The truth is, I am overwhelmed by LBD.  I am unable to cope with the effects of the disease and I spend everyday depressed, agitated, and despondent.  Everything, every manner I used to deal with difficult times have failed me.  I cannot think my way out of the "funk" that invades my mind and my life.  The dreams I used to cling to are now empty and unobtainable.  The things I loved to do, I can't do anymore.

I am tired of telling people I am doing "well" or "As well as I can" when I am screaming inside that I am lost, dying, depressed, frustrated, and without hope.

The truth is, once LBD takes over you loose total control of your life, be that the first year your are diagnosed or four years into the process. Then there is the doubting Thomas that tell you you don't have a disease, are faking it, have had a bad diagnosis, or a mistaken, about being ill.

However, I am floundering in the prison that LBD has locked me in.  A prison that has no release and only progresses the prisoner deeper into isolation and darkness.  The people who used to be your friends stay away.  And if you moved to a new city like I did, you are even more isolated.

I remember when we still live in Virginia Beach, someone knocked on our door.  It was Chuck Morton, a shipmate I had not seen in 20 years!  I was so excited to see him I forgot I was still in my PJ's and had not even combed my hair!  We talked for two hours.  That was wonderful.

But now, I am lost in my thoughts, divorced from my dreams, and looking into an abyss.  How the hell did I get here?!


  1. You have a God-given ability to write cleary and beautifully that has remained intact through your illness. The Lord is still using you. Take heart and be of good cheer--He has overcome the world!

  2. Dear Silverfox, When you have a bad day and vent, what do you prefer to hear from your friends and family about your feelings and frustrations?

  3. I don't know if you present yourself in person as articulately as you write, but it must make it even harder for people to understand how hard it is, how much energy it takes for you to get through the day. A nurse who visited my husband told me, "I have never seen someone speak so coherently while being so out of touch with reality." I am glad that he can still appear "mostly normal", but I know that he is deeply troubled, confused, and overwhelmed.
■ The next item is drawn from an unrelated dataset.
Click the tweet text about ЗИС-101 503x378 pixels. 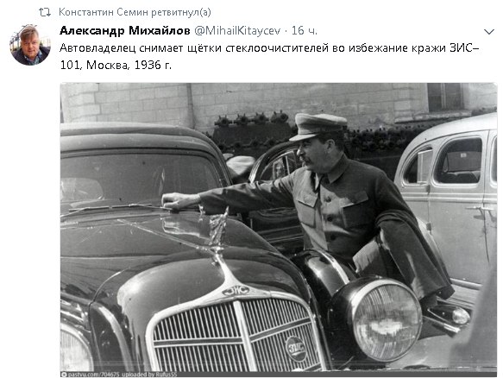click(269, 56)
Thank you again for sharing your struggle. It helps many of us. I hope that it helps you as well.

  4. My mother is suffering the torments of Lewy Body Dementia, and I understand a little of what you are saying but from a different perspective. I never know how to answer when people ask how she is doing. I, too, want to be honest and tell them that she's dying a very slow, torturous, scary death. But no one wants to hear that. I am so sorry for what you and your family are going through with this disease. I am hopeful that you will not have to suffer too long.